=== What to do ===
Output exactly, please, the lines of the records below from the one containing "Tweets by @engineersftw (698, 911)" through the final line.

____ Data listing

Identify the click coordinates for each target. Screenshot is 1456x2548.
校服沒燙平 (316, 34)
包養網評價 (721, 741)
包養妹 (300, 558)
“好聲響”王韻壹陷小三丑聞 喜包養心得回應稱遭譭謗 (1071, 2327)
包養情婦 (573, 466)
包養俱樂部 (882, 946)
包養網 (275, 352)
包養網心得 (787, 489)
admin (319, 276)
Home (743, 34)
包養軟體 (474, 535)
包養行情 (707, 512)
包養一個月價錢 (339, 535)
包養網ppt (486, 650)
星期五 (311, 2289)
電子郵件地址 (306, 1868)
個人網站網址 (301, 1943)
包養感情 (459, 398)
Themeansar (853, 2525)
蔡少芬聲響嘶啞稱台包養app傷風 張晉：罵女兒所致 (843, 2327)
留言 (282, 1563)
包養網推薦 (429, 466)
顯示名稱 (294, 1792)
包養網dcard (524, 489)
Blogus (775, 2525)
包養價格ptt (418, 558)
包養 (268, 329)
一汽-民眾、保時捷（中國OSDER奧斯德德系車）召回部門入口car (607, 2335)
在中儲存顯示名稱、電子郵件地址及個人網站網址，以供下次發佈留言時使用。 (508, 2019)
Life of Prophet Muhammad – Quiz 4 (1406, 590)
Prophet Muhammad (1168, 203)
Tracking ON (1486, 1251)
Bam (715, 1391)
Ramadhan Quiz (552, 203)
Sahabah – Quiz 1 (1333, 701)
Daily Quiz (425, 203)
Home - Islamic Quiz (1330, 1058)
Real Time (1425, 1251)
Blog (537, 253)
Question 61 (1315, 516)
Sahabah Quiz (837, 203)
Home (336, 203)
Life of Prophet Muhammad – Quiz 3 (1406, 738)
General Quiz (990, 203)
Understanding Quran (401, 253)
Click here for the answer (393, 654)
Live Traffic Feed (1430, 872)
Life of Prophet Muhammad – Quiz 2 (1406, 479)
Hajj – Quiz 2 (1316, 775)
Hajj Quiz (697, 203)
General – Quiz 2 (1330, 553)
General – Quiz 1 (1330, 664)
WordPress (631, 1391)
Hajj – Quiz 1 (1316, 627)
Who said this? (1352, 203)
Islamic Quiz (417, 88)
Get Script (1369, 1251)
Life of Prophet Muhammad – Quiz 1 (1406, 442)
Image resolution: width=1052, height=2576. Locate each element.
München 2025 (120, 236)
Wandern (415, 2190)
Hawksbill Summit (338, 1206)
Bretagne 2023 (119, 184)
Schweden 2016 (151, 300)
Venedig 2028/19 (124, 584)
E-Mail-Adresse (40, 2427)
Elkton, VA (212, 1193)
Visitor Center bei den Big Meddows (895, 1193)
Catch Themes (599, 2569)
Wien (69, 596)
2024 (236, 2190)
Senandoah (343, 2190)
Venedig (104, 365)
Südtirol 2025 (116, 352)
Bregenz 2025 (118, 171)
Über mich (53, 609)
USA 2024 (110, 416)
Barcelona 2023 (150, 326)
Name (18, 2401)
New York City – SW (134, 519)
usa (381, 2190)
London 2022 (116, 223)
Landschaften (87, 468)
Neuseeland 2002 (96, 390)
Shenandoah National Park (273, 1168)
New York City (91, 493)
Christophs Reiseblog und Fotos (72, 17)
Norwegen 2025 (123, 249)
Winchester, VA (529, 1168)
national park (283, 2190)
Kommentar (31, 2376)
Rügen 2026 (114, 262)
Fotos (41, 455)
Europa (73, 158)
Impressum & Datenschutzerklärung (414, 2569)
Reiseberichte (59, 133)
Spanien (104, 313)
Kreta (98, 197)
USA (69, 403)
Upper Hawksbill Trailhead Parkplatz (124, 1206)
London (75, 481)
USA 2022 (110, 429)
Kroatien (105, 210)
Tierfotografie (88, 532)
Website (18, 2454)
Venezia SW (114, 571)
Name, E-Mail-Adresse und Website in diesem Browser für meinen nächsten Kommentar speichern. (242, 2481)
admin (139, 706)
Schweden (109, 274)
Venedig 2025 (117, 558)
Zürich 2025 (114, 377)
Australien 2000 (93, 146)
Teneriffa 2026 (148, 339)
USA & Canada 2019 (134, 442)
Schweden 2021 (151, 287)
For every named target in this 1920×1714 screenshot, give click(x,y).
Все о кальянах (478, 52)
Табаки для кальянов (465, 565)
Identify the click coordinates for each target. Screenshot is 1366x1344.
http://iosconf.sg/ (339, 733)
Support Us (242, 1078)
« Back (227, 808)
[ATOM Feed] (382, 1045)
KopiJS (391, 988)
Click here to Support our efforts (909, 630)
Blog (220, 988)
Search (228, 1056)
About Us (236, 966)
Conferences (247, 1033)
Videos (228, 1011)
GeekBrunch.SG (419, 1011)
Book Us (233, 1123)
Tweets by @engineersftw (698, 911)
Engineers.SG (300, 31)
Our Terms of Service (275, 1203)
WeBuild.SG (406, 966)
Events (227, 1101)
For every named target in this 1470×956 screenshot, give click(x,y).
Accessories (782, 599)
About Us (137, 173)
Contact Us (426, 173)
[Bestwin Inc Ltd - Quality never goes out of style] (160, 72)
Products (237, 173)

________

=== Output for this task ===
Tweets by @engineersftw (698, 911)
Engineers.SG (300, 31)
Our Terms of Service (275, 1203)
WeBuild.SG (406, 966)
Events (227, 1101)
For every named target in this 1470×956 screenshot, give click(x,y).
Accessories (782, 599)
About Us (137, 173)
Contact Us (426, 173)
[Bestwin Inc Ltd - Quality never goes out of style] (160, 72)
Products (237, 173)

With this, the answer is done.